- **Exercise instructions**
Look through the records and copy each line with the string "Penerbangan" in it.

(Entries shown Opens)

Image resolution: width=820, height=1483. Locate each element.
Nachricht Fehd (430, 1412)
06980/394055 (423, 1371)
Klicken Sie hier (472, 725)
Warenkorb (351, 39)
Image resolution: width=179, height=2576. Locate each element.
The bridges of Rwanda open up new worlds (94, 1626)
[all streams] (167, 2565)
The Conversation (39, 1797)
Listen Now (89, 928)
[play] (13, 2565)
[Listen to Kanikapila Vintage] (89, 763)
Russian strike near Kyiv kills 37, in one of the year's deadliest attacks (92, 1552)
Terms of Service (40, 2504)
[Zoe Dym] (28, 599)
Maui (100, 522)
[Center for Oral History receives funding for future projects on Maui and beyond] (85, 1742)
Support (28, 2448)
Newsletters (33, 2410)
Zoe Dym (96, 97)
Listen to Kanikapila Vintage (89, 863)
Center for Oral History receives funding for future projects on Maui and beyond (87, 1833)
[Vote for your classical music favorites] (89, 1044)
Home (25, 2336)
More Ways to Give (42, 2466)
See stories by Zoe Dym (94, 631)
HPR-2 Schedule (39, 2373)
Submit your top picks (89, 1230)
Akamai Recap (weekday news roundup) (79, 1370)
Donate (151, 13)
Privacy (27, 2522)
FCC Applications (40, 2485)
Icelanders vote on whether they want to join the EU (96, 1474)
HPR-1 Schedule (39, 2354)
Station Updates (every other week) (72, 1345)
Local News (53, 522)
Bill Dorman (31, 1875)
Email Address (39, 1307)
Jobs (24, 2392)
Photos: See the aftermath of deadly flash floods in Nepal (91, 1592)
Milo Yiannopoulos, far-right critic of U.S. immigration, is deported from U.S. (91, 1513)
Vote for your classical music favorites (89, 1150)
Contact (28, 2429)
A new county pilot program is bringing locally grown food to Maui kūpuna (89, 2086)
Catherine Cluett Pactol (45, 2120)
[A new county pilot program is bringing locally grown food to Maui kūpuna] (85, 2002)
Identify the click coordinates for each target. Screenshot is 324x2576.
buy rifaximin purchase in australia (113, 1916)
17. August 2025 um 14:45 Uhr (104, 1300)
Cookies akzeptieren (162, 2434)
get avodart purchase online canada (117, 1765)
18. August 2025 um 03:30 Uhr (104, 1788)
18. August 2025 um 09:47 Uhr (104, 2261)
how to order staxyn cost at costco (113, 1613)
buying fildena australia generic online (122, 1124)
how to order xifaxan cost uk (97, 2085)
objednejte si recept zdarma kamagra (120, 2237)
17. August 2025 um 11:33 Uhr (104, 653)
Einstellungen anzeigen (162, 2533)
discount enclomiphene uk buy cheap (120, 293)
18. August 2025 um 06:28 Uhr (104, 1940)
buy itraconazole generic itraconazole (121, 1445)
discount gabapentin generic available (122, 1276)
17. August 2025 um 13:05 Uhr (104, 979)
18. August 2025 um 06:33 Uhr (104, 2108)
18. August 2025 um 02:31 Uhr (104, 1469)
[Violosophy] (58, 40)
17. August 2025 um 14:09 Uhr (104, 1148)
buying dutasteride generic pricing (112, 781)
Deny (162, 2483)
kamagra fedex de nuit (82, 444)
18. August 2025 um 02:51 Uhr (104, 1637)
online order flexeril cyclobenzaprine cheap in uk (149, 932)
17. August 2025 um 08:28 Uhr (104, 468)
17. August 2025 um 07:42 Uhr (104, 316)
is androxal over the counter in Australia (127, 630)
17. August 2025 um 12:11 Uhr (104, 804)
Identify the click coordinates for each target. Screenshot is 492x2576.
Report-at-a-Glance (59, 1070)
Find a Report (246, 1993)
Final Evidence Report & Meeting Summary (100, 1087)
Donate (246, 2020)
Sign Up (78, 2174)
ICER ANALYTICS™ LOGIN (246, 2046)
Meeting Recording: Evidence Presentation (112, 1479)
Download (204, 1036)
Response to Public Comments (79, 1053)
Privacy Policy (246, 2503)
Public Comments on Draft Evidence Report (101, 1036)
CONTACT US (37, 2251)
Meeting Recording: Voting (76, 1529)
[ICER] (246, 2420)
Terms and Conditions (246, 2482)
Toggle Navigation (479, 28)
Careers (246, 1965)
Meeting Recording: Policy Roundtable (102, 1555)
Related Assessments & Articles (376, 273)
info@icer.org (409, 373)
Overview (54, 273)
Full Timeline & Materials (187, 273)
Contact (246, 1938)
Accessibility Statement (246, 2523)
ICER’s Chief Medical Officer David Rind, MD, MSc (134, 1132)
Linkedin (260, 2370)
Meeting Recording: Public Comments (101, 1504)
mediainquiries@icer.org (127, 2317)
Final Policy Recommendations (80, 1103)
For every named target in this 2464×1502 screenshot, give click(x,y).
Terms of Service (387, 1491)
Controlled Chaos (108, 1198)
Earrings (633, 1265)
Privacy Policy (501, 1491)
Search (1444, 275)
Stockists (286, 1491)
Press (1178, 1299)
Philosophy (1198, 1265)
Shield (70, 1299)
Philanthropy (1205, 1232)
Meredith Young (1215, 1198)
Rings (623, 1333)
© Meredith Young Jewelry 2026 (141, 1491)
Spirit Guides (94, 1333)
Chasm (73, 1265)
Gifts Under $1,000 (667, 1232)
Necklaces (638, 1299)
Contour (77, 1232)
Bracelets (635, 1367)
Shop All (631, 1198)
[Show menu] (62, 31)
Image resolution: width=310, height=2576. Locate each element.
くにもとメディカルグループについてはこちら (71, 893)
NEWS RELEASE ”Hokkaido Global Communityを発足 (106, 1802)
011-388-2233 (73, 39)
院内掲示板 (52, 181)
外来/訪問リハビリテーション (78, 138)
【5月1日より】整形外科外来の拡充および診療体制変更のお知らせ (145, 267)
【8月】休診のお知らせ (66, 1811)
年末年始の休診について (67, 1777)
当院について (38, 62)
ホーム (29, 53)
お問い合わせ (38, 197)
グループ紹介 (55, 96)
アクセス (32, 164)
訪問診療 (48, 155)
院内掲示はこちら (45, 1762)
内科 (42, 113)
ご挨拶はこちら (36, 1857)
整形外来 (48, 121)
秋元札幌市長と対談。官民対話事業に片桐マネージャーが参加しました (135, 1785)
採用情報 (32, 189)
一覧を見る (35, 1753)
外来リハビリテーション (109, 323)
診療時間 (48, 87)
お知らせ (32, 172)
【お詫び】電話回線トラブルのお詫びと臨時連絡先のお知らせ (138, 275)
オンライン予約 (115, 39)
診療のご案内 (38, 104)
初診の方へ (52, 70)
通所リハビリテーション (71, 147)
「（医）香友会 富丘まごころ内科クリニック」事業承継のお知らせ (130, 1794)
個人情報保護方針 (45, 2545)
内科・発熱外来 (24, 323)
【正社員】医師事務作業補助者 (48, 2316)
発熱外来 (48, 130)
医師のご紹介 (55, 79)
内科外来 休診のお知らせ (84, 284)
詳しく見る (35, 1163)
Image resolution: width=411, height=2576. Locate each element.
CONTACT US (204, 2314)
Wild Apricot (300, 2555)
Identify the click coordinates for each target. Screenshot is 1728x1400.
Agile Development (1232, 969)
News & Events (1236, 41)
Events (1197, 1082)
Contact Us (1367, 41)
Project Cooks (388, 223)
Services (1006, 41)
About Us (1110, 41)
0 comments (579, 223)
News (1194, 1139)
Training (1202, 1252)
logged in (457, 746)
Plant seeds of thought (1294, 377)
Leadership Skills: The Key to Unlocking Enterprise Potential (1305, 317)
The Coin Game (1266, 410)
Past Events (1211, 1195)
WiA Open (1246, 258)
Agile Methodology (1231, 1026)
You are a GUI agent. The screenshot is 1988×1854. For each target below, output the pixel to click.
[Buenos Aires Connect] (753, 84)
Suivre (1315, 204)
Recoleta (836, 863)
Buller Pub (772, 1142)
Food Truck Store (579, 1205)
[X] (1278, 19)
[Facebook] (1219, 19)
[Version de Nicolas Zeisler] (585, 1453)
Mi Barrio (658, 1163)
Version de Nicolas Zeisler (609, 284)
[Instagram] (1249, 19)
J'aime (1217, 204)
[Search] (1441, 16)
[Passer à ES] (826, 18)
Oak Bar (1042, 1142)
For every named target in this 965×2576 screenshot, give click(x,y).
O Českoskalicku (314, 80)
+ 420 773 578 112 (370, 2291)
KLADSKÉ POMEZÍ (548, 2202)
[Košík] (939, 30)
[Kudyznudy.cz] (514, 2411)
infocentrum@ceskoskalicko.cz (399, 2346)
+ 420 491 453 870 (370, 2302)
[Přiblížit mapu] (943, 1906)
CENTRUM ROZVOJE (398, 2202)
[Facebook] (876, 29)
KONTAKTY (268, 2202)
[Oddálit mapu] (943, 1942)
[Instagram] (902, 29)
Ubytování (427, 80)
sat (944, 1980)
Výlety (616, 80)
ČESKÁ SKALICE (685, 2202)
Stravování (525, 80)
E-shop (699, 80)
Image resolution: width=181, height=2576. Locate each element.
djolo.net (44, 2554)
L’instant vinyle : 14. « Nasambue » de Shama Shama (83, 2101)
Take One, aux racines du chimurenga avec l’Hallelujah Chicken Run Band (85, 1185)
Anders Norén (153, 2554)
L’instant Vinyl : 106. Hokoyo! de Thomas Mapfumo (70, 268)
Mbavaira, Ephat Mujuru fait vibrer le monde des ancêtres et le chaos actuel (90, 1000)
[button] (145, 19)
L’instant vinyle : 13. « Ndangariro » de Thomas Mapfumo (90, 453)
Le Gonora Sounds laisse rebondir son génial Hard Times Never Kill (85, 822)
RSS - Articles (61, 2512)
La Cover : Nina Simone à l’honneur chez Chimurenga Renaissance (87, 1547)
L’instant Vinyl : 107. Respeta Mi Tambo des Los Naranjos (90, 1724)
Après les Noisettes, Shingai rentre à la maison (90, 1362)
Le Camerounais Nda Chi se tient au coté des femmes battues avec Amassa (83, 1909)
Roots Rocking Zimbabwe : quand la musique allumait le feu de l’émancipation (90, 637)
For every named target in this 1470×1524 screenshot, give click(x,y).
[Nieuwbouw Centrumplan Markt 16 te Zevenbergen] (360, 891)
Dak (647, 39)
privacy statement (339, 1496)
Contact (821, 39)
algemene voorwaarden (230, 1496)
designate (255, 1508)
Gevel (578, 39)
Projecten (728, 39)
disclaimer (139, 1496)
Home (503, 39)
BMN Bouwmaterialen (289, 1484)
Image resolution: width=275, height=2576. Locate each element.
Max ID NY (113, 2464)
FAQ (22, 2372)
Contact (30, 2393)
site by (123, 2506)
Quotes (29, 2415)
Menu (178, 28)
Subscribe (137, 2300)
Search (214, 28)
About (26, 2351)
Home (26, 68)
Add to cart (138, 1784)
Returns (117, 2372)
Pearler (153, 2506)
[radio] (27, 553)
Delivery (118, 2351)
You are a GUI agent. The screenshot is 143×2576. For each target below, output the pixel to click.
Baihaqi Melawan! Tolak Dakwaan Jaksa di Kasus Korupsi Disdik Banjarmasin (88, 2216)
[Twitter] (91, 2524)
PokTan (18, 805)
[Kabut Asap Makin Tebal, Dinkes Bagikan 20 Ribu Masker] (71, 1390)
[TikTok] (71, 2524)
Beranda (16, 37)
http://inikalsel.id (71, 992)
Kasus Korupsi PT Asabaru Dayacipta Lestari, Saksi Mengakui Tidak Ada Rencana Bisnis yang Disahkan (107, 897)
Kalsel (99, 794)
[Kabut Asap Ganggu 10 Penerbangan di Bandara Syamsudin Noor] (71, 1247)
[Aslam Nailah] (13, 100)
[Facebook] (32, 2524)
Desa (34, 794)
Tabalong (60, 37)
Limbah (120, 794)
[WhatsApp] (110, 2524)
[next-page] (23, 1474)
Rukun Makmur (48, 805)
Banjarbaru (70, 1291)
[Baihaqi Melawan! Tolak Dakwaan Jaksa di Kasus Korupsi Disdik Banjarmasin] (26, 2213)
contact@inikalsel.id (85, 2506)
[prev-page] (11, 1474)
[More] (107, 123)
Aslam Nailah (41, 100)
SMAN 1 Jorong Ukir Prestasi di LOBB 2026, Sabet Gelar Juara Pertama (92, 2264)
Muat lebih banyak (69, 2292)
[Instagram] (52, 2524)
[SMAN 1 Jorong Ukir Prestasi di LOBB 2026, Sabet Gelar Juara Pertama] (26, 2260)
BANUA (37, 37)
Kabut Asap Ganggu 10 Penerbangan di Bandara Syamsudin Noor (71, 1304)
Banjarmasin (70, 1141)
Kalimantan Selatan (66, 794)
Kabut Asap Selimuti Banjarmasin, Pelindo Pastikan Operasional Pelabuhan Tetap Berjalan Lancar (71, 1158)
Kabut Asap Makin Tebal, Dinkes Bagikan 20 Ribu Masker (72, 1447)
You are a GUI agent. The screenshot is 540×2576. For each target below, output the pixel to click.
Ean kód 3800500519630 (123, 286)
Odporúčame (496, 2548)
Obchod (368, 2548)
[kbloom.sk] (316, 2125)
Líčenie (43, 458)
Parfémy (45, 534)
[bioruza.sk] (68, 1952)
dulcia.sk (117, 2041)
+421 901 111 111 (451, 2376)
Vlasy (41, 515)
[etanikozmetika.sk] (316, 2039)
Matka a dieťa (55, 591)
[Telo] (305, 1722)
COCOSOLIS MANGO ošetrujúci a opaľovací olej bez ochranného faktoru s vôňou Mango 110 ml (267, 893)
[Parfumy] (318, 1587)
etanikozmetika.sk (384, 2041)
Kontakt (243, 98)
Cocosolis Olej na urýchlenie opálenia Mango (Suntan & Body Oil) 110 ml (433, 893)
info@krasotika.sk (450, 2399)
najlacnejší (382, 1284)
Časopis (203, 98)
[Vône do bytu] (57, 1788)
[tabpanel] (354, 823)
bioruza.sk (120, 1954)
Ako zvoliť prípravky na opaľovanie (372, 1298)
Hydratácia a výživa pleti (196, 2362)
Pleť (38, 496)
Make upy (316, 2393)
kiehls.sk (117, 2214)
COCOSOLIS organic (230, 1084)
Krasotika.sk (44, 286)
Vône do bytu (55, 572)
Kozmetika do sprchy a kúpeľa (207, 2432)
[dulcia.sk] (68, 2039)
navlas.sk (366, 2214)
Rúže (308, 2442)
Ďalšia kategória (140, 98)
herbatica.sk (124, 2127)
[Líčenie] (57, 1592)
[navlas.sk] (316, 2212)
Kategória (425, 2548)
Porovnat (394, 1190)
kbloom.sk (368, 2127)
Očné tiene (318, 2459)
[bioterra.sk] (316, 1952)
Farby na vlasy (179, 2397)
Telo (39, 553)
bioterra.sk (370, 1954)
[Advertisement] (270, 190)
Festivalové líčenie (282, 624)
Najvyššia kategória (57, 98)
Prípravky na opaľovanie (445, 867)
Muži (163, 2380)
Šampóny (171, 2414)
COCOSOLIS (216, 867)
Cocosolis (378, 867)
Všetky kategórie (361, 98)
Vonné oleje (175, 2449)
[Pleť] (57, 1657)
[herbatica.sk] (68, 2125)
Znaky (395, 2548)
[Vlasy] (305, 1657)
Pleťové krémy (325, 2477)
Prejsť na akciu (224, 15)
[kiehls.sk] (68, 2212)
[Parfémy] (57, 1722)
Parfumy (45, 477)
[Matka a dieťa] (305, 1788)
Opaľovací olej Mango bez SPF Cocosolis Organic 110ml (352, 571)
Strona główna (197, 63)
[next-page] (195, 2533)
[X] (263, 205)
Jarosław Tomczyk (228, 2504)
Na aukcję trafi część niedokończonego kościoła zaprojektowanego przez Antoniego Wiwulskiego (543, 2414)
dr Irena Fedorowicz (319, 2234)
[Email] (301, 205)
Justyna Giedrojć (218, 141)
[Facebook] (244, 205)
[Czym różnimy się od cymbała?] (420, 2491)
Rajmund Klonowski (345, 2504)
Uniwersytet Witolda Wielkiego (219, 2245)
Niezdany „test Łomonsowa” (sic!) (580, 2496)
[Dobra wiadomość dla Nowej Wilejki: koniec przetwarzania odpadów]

(Entries shown Closes)

- **Exercise output**
[Kabut Asap Ganggu 10 Penerbangan di Bandara Syamsudin Noor] (71, 1247)
Kabut Asap Ganggu 10 Penerbangan di Bandara Syamsudin Noor (71, 1304)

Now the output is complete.